[Collected data]

_ _ _

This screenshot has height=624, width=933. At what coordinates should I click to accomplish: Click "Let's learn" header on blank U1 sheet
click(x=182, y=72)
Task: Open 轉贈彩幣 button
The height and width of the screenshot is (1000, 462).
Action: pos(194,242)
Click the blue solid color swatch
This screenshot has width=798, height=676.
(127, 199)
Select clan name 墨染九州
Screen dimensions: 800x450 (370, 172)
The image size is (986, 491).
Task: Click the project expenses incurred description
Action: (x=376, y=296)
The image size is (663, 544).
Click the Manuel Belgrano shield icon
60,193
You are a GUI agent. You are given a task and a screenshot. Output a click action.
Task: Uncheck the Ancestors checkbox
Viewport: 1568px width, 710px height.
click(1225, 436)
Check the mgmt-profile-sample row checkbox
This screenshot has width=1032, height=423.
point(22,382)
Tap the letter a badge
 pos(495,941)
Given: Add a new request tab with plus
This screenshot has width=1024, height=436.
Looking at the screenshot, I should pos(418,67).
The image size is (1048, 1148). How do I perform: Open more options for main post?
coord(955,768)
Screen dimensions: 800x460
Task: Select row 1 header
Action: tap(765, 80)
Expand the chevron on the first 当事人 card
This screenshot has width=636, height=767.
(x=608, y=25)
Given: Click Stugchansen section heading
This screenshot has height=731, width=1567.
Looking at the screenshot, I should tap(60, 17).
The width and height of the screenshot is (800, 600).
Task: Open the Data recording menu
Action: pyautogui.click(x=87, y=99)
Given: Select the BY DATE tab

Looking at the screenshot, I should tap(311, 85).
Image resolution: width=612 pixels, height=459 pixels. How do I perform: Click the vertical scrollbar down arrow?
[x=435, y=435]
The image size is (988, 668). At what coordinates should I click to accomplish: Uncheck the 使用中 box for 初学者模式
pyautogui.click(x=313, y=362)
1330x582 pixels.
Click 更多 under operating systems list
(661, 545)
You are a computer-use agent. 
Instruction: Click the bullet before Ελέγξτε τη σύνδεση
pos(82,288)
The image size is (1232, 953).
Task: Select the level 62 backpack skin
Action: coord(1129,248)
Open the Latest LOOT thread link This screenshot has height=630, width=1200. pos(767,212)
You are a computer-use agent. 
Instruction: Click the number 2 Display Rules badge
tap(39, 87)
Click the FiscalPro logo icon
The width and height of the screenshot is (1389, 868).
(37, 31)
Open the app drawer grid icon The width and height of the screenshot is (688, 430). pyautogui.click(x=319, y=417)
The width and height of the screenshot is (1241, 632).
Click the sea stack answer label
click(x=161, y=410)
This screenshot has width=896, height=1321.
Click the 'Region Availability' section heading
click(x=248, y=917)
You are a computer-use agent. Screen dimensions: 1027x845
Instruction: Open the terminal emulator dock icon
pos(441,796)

_ _ _

Work item → Only the lines from the one containing "Instruction: Click the bullet" to the end of the records should be repeated, exactly as they appear.

Response to the task →
Instruction: Click the bullet before Ελέγξτε τη σύνδεση
pos(82,288)
The image size is (1232, 953).
Task: Select the level 62 backpack skin
Action: coord(1129,248)
Open the Latest LOOT thread link This screenshot has height=630, width=1200. pos(767,212)
You are a computer-use agent. 
Instruction: Click the number 2 Display Rules badge
tap(39, 87)
Click the FiscalPro logo icon
The width and height of the screenshot is (1389, 868).
(37, 31)
Open the app drawer grid icon The width and height of the screenshot is (688, 430). pyautogui.click(x=319, y=417)
The width and height of the screenshot is (1241, 632).
Click the sea stack answer label
click(x=161, y=410)
This screenshot has width=896, height=1321.
Click the 'Region Availability' section heading
click(x=248, y=917)
You are a computer-use agent. Screen dimensions: 1027x845
Instruction: Open the terminal emulator dock icon
pos(441,796)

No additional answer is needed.